There are many types of ZIP-based files that contain plain text content, such as:
- Microsoft Office
(
.docx
,.xlsx
,.pptx
) - OpenOffice
(
.odt
) - Java Archive
(
.jar
) - FreeCAD
(
.fcstd
)
They can not efficiently be tracked by git, since the compression smears what parts have been modified and what parts remain the same across commits. This saves the archived text files as a new binary blob, every time the file is modified, which prevents Git from versioning these files in a meaningful way.
Zippey is a Git filter that unzips zip-based files
into a simple text format during git add
/git commit
("clean" process)
and recover the original zip-based file after git checkout
("smudge" process).
- Since the diff is taken on the "clean" file,
it is likely that the real changes to the file can be reflected in a meaningful way
by the built-in
git diff
command. This solves the problem of diffs for these files normally being useless and unreadable for humans. - The second benefit, is that the repository might end up much smaller in disc-size. Imagine you have one huge zip archive (~100MB), and over a series of 10 commits, you change only a small portion of one text file contained in this archive. Traditionally, the archive data might likely change completely in each commit, and thus your repo size would grow by 10 * 100MB. With this filter though, the repo will only grow by the size of the actual changes in the text file, which might sum up to only 1KB.
The text format is defined as a series of records, where each record represents a file in the original zip-based file. A record is composed of two parts, a header that contains the meta information and a body that contains the content. The header is a few data fields, separated by the pipe character, like this:
length|raw-length|type|filename
where:
length
is an ASCII-coded integer, denoting the length in bytes of the following data sectionraw-length
is the original length of the data (before transformation took place)type
is A for text data and B for binary datafilename
is the original file name (including the path, if the zipped file contains directories)
Immediately after the header, there is a line feed (LF => '\n'
),
followed by length
bytes of data,
another LF and then the next record,
and so on:
[header1]\n[data1]\n[header2]\n[data2] ...
There are two types of data sections:
- If the file contains only text data, its content is copied to the data section without any change
- Otherwise, data is base64-coded, to ensure the entire file is in text format.
Before your first use of this filter, you need to set it up.
Make sure that you have Python installed in your system,
and that the python
command is available through your PATH
env variable under Windows.
Then you need to install this filter with Git.
For this, clone the repository and change into it:
git clone [email protected]:sippey/zippey.git
cd zippey
Then, we add the filters,
on Unix/Linux/BSD/OSX:
# smudge filter
git config --global --replace-all filter.zippey.smudge "$PWD/zippey.py d"
# clean filter
git config --global --replace-all filter.zippey.clean "$PWD/zippey.py e"
on Windows:
# smudge filter
git config --global --replace-all filter.zippey.smudge "python %cd%/zippey.py d"
# clean filter
git config --global --replace-all filter.zippey.clean "python %cd%/zippey.py e"
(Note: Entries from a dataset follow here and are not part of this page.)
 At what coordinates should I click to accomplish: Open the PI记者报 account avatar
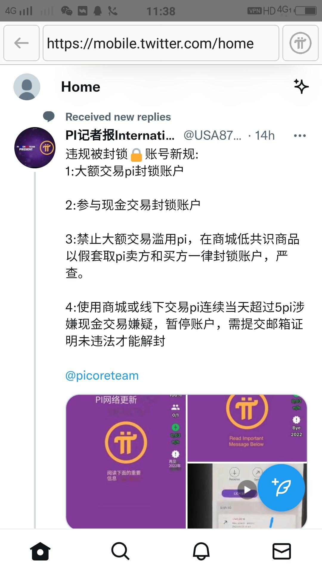[35, 148]
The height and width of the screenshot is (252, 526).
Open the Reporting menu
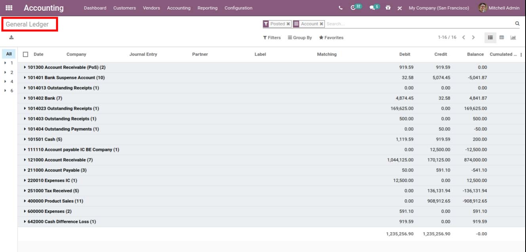[x=208, y=8]
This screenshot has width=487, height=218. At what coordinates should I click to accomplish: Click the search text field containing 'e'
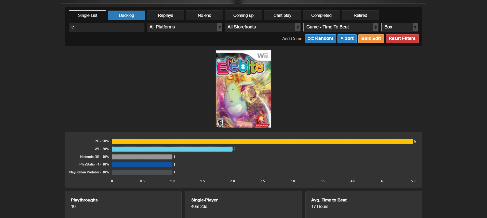106,27
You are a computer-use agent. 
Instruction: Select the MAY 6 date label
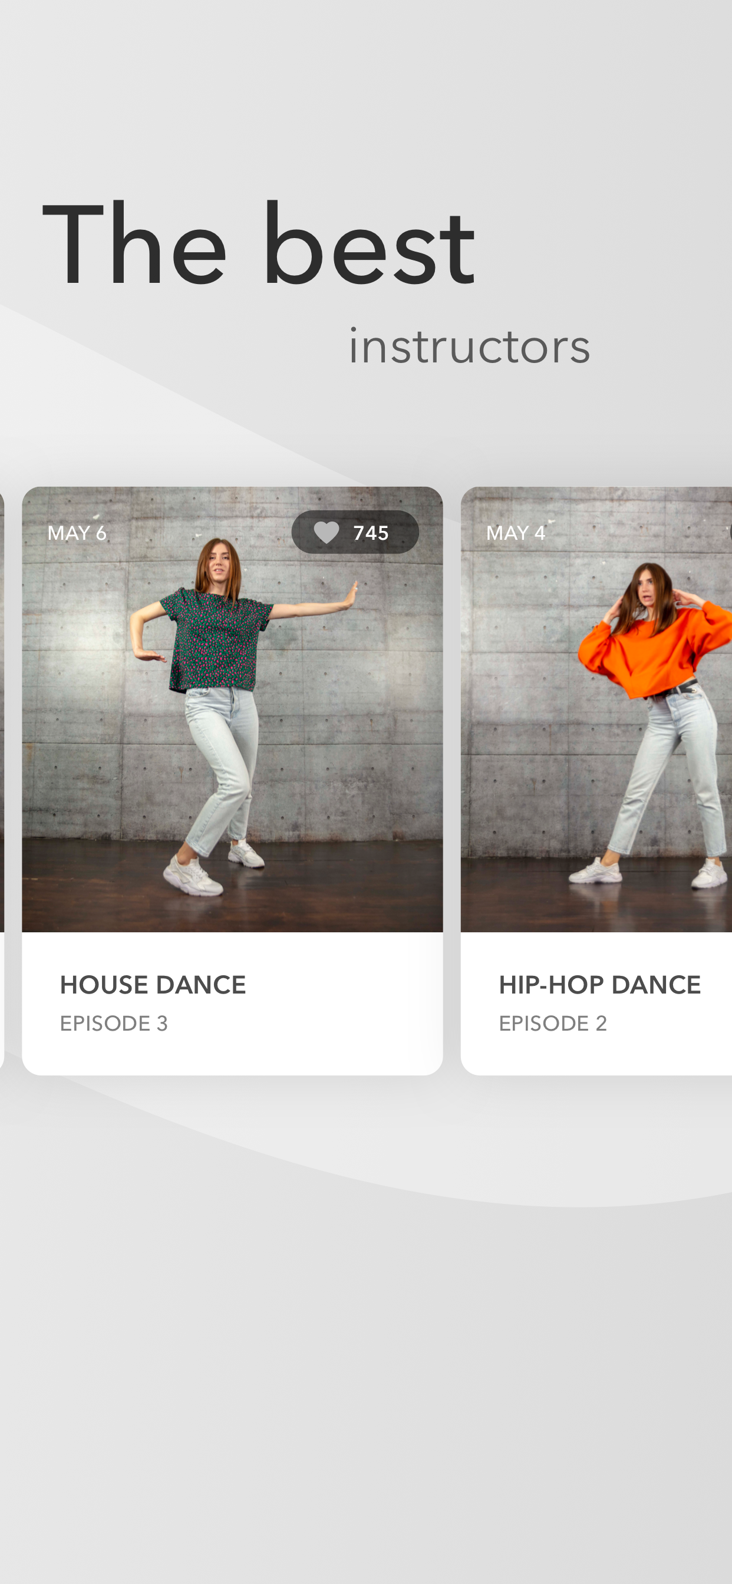(x=77, y=533)
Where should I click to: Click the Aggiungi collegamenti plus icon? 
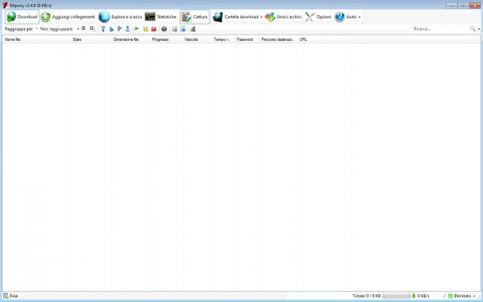tap(46, 17)
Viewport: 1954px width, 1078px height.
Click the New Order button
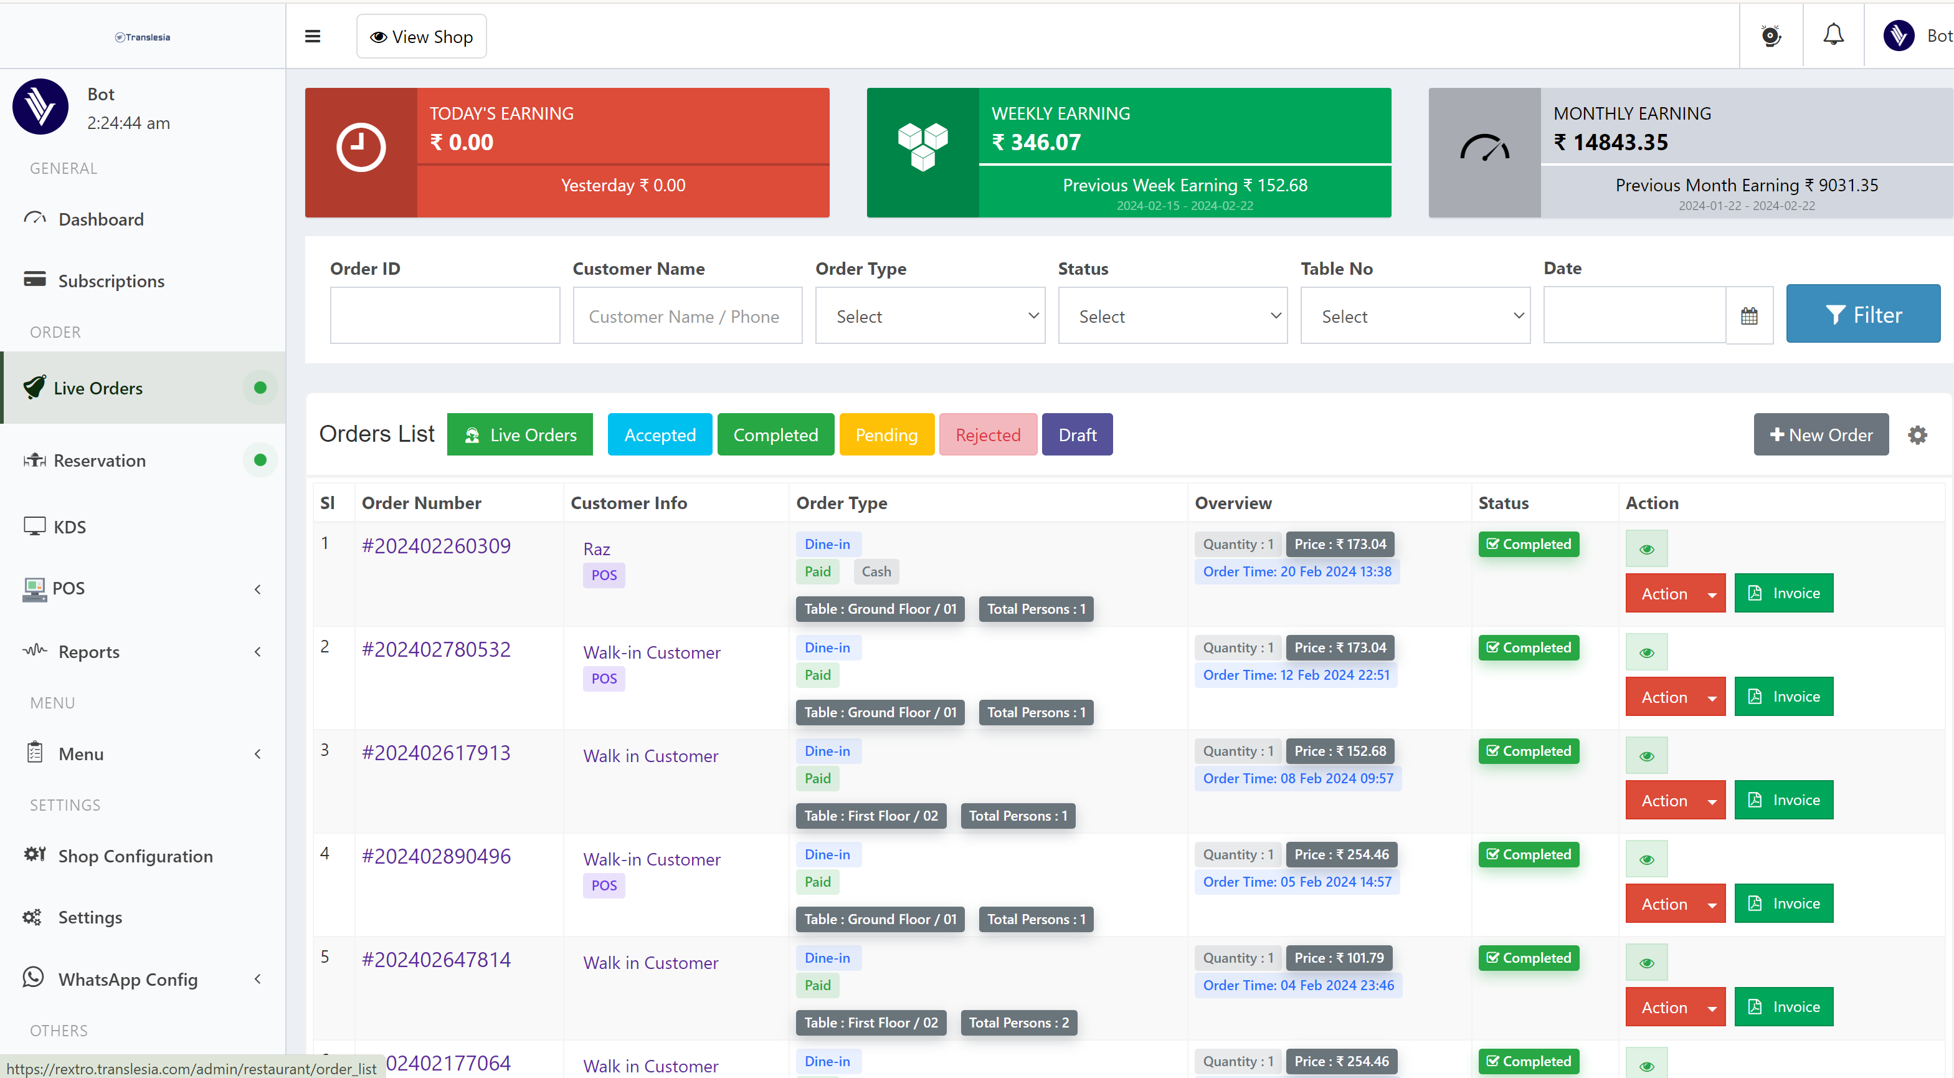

Now we still need to enable the filter,
which is best done by adding a .gitattributes
file to each repository
in which you want to use this filter.
This is sample content of a .gitattributes
file
that enforces Microsoft Word files to use this filter:
*.docx filter=zippey
This project is licensed under the BSD 3-clause "New" or "Revised" license (bsd-3-clause).
In the repository, the file is not saved as an archive, but as an uncompressed, text-based representation of the content and meta information. There are two circumstances under which this might be a problem:
- If you download a file handled by this filter directly from an online repository website - for example through the GitHub web interface - it will still be in the text format. This also applies if you download the whole repo content as an archive.
- If you have a local repository, but you do not have this filter setup, you also end up with the file in text format.
Workaround: If it is just a single file, you can recover it by:
python zippey.py d < downloaded-text-file > recovered-zip-based-file
These check basic validy of the code as is. Run like this:
python test_zippey.py